[Start Input rows]

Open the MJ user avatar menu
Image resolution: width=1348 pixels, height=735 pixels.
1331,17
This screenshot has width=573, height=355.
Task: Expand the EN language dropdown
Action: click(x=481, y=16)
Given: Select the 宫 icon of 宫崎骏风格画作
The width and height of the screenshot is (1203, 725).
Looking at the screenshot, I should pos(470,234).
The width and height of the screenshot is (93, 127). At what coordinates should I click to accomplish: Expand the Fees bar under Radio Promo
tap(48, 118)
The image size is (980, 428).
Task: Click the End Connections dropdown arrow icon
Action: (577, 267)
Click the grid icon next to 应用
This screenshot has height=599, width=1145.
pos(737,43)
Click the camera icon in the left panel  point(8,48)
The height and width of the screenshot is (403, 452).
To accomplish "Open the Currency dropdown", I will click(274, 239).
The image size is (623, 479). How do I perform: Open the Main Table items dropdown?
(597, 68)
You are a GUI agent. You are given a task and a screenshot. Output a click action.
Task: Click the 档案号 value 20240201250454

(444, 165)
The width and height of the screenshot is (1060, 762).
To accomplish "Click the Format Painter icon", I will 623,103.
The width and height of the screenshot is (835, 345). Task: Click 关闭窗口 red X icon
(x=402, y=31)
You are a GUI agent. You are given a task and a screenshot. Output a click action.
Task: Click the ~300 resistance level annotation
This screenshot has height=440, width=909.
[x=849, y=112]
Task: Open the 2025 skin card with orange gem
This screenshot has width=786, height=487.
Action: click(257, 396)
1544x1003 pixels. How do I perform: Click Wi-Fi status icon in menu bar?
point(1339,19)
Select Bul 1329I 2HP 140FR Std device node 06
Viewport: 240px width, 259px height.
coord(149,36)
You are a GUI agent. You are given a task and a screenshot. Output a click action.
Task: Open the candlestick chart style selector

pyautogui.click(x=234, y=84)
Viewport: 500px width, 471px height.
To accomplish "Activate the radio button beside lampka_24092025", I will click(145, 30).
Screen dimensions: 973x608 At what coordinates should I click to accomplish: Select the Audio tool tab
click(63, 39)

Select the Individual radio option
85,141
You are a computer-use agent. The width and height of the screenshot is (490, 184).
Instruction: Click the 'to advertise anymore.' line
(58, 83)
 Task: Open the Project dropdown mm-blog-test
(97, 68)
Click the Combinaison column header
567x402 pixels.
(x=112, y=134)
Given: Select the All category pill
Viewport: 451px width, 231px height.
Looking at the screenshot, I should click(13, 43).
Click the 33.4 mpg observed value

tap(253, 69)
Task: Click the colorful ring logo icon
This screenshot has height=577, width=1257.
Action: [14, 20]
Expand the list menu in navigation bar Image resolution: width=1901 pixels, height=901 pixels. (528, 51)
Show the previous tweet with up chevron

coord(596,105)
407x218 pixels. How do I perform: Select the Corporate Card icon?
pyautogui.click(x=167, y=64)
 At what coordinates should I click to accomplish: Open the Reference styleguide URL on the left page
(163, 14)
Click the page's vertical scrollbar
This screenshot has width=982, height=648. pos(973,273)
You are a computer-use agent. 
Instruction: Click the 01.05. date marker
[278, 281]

[End Input rows]

- [Request]:
Could you rewrite the records between the line containing "Expand the list" and the line containing "pyautogui.click(x=167, y=64)", inclusive, as a JSON list of strings with one string per line and blank lines omitted?

- [Result below]:
[
  "Expand the list menu in navigation bar Image resolution: width=1901 pixels, height=901 pixels. (528, 51)",
  "Show the previous tweet with up chevron",
  "coord(596,105)",
  "407x218 pixels. How do I perform: Select the Corporate Card icon?",
  "pyautogui.click(x=167, y=64)"
]